Pour ma part, j'étais davantage effrayé par les effets psychiques de milliers d'heures passées en adoration devant un appareil à haut rayonnement de crétineries. La population occidentale semblait avoir attribué au portable la sacralité dont un voyageur du Moyen Âge investissait le crucifix en bois à son cou.

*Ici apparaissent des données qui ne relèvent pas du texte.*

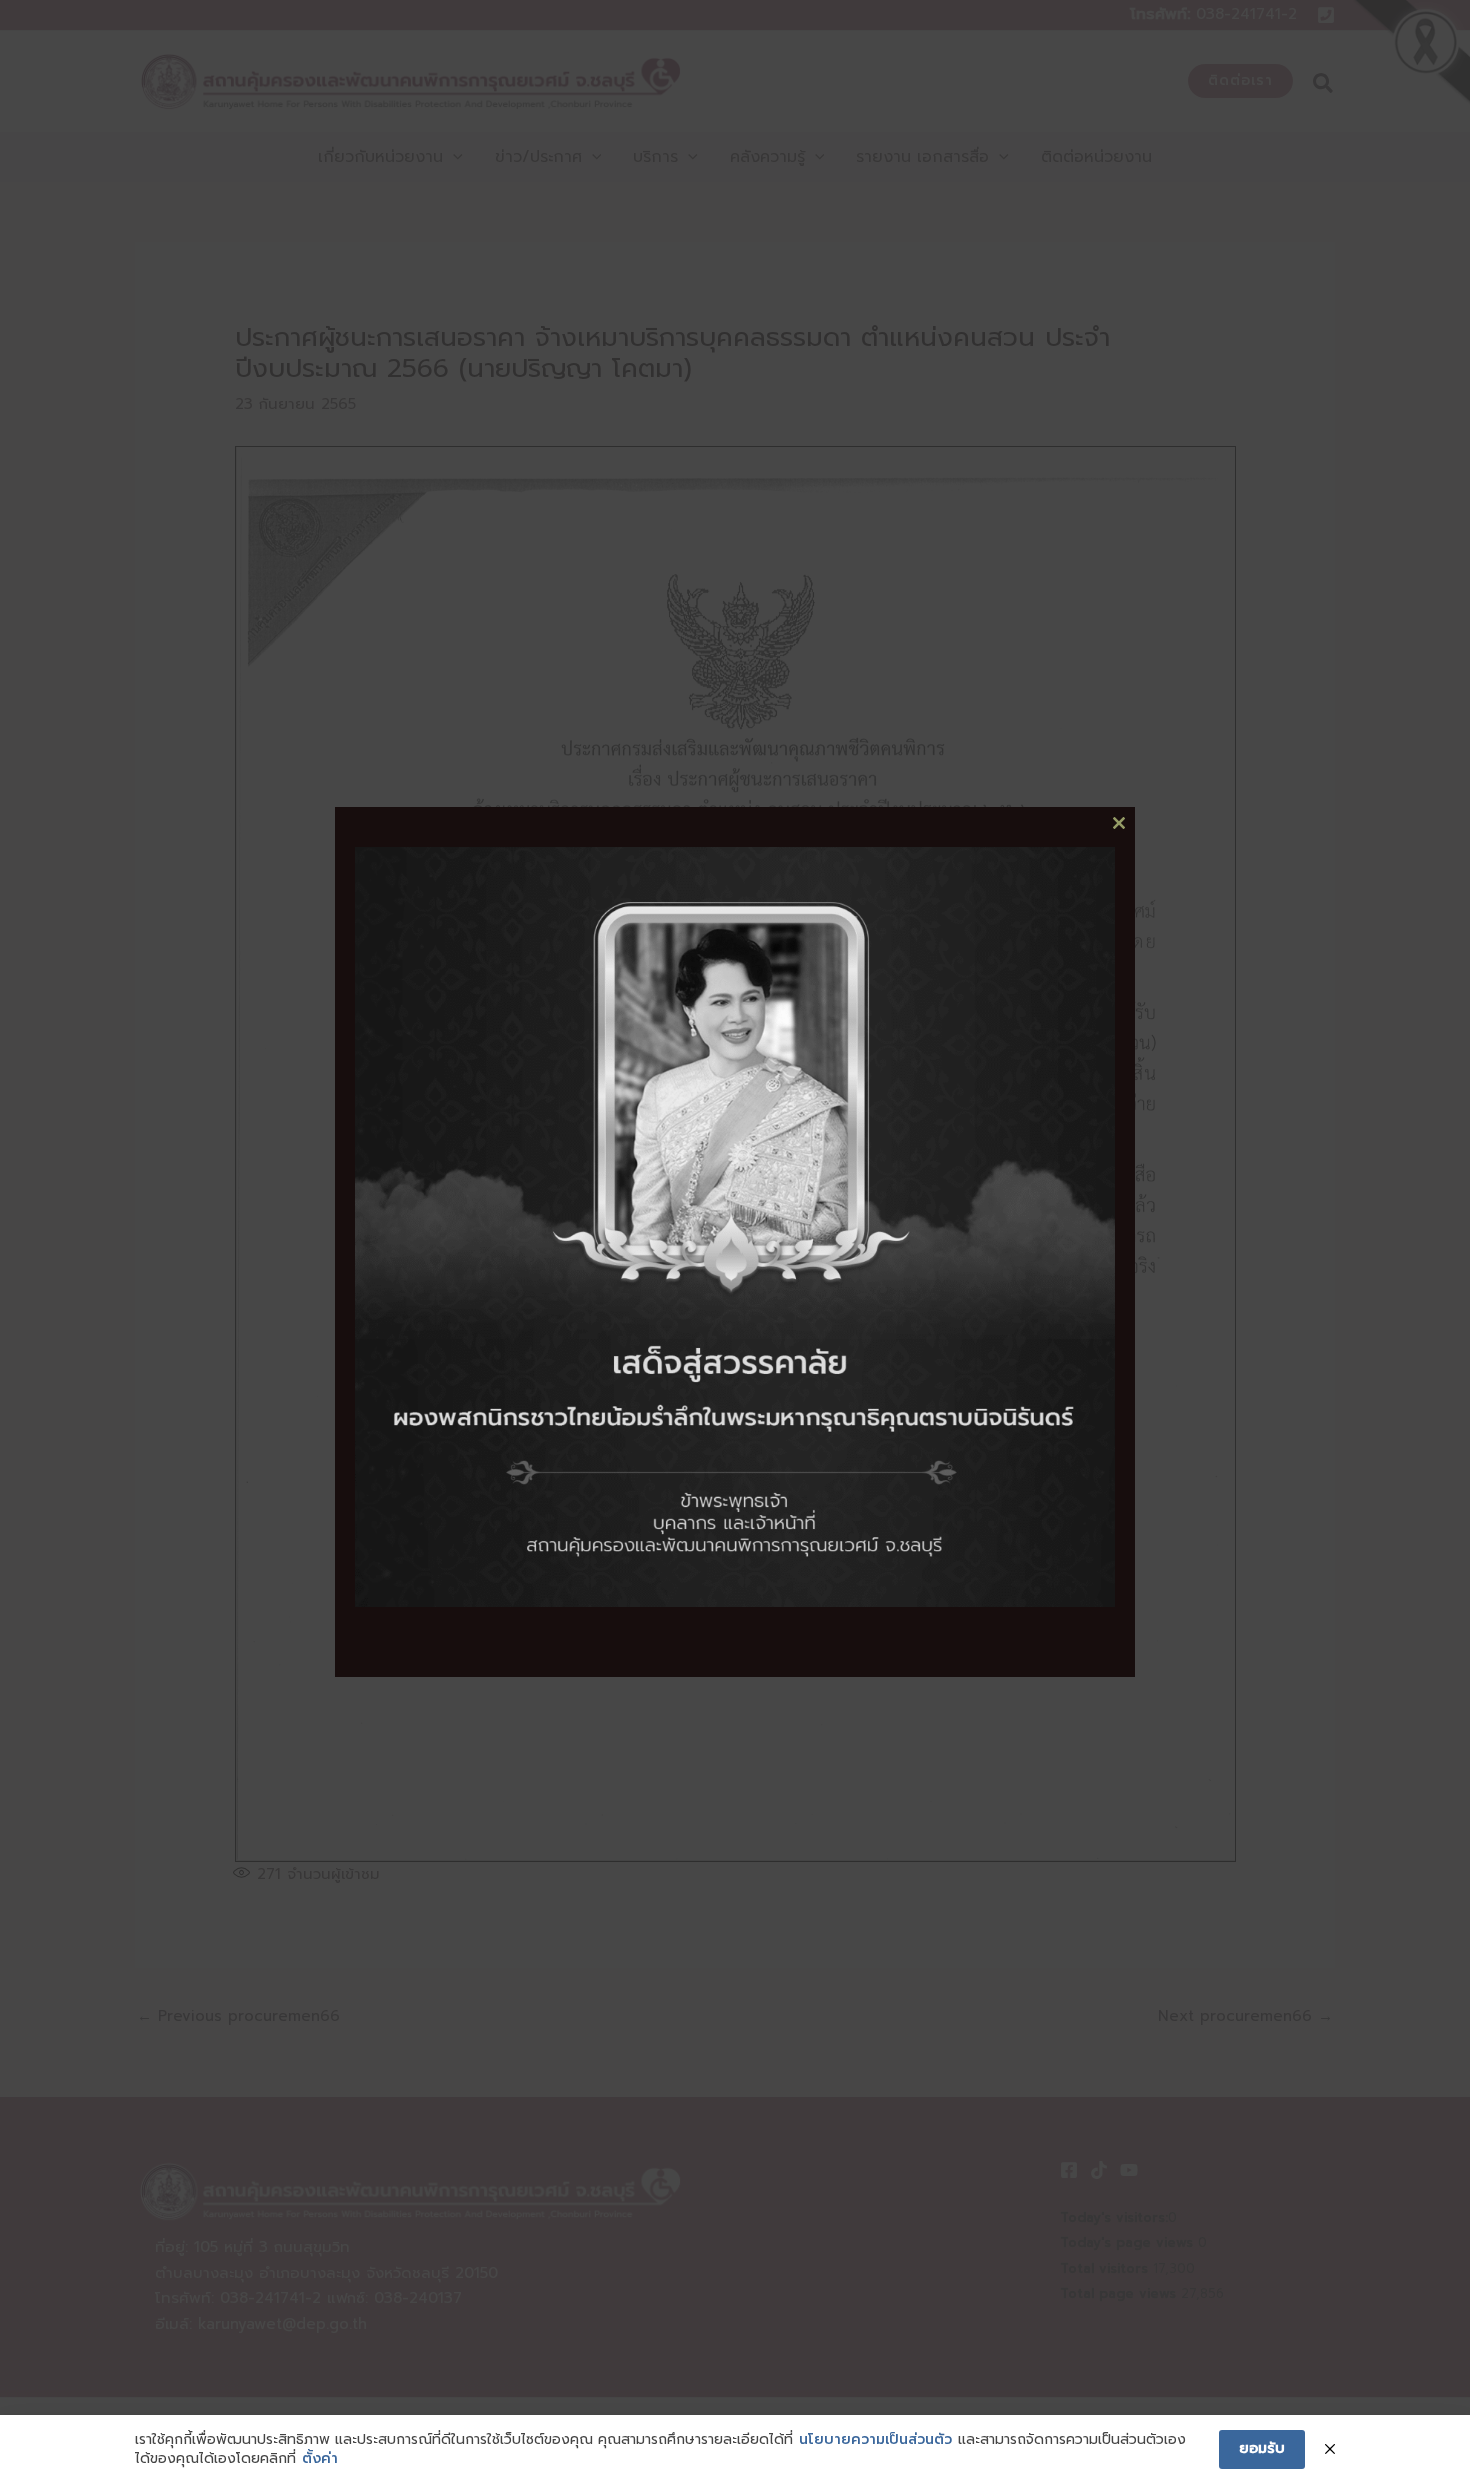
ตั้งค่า (320, 2459)
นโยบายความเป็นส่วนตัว (875, 2440)
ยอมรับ (1262, 2448)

Je vis ses traits se coaliser autour d'une possibilité de refus, sans parvenir à serrer les rangs d'une justification décente dans un délai assez bref. Un élan de tendresse m'envahit. J'avais affaire à un de ces individus qui non seulement se meuvent dans le monde désarmé de prétextes, mais qui sont aussi privés du bon sens qui leur éviterait de s'intégrer dans un contexte professionnel dont l'art du mensonge constitue un fondement indispensable. On devrait interdire à ce genre de personnes de travailler dans le commerce.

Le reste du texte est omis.